An ensemble which would qualify as 'vintage' if this were a posher paper. The reality is it's all old, comfy and with just enough stitching left so as not to scare the neighbours.

Who knows what Dave had retired in at that very moment, 24 hours on? An ironic Lord Snooty sweatshirt? A Tom Ford robe? Maggie Thatcher jim-jams?

Who cares? We were both off-duty so it's up to us.

Stand on any street corner for 10 minutes and just see the clothes people have on. If you can avoid being arrested for voyeurism/slapped for staring, I confidently predict no two will walk past wearing the same.

Even in mass gatherings like football crowds, you'll be pushed to find fans in exactly the same gear (there's your retro shirt crowd, the latest kit mob and the bargain basement 'last-season-look' gang).

None of it offends me; you pays your money and takes your choice. There are styles I don't like; crop tops on larger ladies, snap-back caps, vests, anything with a 'comedy' slogan on it, girls with dragon tattoos.

But that's just me.

When I was a kid, I often wore a full-face balaclava and combat jacket on my freezing morning paper round. I looked like a little bank robber armed with a Daily Mail, but no-one batted an eyelid.

And so to the veil.

A judge has said a defendant must remove her veil when giving evidence in court. Quite right too.

Common sense says airports and places you need to be identified should also be able to temporarily ask people to show their faces, including driving tests and college exams.

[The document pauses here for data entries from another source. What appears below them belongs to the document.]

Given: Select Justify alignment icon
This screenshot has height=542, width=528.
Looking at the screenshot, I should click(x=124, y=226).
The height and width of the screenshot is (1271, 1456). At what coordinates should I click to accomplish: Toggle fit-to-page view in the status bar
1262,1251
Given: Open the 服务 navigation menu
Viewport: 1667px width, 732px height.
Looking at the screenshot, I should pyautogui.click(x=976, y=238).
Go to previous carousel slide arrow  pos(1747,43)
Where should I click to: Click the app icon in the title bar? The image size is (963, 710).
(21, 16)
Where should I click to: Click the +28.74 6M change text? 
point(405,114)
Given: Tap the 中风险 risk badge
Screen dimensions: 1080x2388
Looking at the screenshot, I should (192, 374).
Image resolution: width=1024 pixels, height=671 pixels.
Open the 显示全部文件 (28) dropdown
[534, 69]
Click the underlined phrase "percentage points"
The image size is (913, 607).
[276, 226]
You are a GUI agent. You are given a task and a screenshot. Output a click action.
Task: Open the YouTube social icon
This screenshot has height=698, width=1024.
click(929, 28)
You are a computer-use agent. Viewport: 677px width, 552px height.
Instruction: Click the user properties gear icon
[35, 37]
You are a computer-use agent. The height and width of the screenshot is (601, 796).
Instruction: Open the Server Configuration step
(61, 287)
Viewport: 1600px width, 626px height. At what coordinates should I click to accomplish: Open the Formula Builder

But Nick Clegg says it is not 'appropriate' for students to wear a full veil in the day-to-day classes.

Really? No sniggering at the back, but when was the last time he looked into a college lecture?

Imagine a world where students have to have their clothing approved by politicians. Especially Lib Dem politicians; Arran sweaters a must, Regatta rainwear de rigeur, slacks and sandals essential.

Offended by that generalisation? Then take comfort that you share something with Muslim women.

Why should different rules apply to them?

If they want to wear the niqab in class, they've got just as much right as the girl with the dragon tattoo.

Or the boy in the Beatles T-shirt. Or the muffin-and-crop-topped lady in the high street. Security issues apart, what business is it of mine, yours or anyone else's what people choose to wear in their daily lives?

Answers on a postcard.

So if you want to wear a robe and cover your face for religious reasons then go ahead sisters.

What liberal could argue with that?

I suppose we'll only find out if the Ku Klux Klan ever hit town.